Les circonstances particulières,
objectives et subjectives, qui entourent l'acte accompli
par Mgr. Lefebvre offrent à
tous l'occasion d'une réflexion profonde et d'un
engagement renouvelé de fidélité
au Christ et à son Eglise.
3. En lui-même, cet acte a
été une désobéissance au Souverain Pontife
en une matière
très grave et d'une importance
capitale pour l'unité de l'Eglise, puisqu'il s'agit de
l'ordination d'évêqes
par laquelle se perpétue sacramentellement la succession
apostolique. C'est pourquoi une
telle désobéissance, qui constitute en elle-même un
véritable refus de la primauté
de l'évêque de Rome, constitute un acte schismatique(3).

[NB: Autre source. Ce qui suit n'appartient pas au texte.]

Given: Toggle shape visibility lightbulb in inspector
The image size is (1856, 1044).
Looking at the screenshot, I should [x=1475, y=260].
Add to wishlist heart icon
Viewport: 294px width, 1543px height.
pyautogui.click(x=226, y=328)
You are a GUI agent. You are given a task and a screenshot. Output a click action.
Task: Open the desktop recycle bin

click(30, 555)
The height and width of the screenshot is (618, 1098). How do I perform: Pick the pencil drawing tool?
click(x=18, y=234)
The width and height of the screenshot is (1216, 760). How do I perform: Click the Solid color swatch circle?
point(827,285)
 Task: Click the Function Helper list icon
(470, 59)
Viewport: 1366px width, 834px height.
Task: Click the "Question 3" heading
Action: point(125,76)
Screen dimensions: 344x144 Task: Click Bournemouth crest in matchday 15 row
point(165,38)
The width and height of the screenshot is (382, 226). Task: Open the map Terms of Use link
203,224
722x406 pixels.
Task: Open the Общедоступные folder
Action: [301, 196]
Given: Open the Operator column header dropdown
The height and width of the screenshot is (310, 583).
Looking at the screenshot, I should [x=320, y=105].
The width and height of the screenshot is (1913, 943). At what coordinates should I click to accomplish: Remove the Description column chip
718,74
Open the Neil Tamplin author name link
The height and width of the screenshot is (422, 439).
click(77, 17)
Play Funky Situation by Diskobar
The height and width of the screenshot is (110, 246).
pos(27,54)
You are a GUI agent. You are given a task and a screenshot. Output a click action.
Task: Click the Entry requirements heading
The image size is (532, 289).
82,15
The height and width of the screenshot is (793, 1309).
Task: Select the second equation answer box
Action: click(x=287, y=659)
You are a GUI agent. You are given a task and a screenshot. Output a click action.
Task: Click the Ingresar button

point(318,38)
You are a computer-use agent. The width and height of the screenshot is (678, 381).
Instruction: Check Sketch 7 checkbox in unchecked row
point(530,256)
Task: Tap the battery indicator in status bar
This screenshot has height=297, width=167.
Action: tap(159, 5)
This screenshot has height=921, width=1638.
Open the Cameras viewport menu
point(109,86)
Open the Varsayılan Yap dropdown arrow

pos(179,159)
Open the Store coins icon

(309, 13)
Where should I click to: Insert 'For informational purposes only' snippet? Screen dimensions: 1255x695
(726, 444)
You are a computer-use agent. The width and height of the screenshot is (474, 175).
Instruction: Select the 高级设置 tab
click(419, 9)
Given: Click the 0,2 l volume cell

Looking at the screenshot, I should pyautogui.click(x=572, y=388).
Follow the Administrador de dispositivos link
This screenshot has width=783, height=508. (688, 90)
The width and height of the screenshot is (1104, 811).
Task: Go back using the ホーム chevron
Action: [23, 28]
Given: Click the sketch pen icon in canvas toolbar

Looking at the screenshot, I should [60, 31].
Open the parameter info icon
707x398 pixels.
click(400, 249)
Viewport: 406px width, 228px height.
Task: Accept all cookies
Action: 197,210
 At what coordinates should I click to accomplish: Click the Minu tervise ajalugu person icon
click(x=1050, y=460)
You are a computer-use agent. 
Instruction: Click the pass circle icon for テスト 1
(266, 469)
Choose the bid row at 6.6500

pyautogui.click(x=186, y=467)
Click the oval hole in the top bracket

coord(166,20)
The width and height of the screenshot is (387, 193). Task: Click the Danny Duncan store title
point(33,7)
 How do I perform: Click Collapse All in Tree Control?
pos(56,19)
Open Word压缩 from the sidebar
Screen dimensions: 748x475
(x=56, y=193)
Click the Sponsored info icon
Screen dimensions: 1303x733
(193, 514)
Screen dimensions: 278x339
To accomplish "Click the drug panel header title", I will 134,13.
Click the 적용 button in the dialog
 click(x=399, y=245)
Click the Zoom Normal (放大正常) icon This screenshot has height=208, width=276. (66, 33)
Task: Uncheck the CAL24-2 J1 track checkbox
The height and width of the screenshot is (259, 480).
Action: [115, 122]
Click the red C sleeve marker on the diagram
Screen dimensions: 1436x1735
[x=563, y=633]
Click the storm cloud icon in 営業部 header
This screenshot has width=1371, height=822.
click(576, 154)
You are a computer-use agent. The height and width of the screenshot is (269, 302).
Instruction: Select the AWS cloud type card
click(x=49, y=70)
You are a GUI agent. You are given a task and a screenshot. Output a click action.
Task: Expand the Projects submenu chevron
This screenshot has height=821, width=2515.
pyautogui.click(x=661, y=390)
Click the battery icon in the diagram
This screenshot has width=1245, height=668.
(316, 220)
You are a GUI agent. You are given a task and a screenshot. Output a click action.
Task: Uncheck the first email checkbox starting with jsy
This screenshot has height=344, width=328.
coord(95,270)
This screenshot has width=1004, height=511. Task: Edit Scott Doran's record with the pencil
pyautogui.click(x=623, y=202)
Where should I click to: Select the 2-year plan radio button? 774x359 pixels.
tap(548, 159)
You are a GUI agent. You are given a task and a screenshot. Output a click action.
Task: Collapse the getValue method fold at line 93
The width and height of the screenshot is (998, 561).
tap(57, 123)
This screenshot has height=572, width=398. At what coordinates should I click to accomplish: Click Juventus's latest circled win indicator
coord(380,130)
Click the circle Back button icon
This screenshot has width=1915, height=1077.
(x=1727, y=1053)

En accomplissant un tel acte malgré
la monition formelle qui lui a été envoyée par le
cardinal préfet de la Congrégation
pour les Evêques le 17 juin dernier, Mgr. Lefebvre
a encouru avec les prêtres
Bernard Fellay, Bernard Tissier de Mallerais, Richard
Williamson et Alfonso de Galarreta,
la grave peine de l'excommunication prévue par
la discipline ecclésiastique(4).
4. A la racine de cet acte schismatique,
on trouve une notion incomplète et
contradictoire de la Tradition.
Incomplète parce qu'elle ne tient pas suffisamment
compte du caractère vivant
de la Tradition qui, comme l'a enseigné clairement le
Concile Vatican II, «tire
son origine des apôtres, se poursuit dans l'Eglise sous
l'assistance de l'Esprit-Saint:
en effet, la perception des choses aussi bien que des
paroles transmises s'accroît,
soit par la contemplation et l'étude des croyants qui les
méditent en leur coeur, soit
par l'intelligence intérieure qui'ils éprouvent des choses
spirituelles, soit par la prédication
de ceux qui, avec la succession épiscopale, reçurent
un charisme certain de vérité(5)».
Mais c'est surtout une notion de
la Tradition, qui s'oppose au Magistère universel de
l'Eglise lequel appartient à
l'évêque de Rome et au corps des évêques, qui
est
contradictoire. Personne ne peut
rester fidèle à la Tradition en rompant le lien ecclésial
avec celui à qui le Christ,
en la personne de l'apôtre Pierre, a confié le ministère
de
l'unité dans son Eglise(6).
5. Devant une telle situation, j'ai
le devoir d'attirer l'attention de tous les fidèles
catholiques sur quelques points
que cette triste circonstance met en lumière.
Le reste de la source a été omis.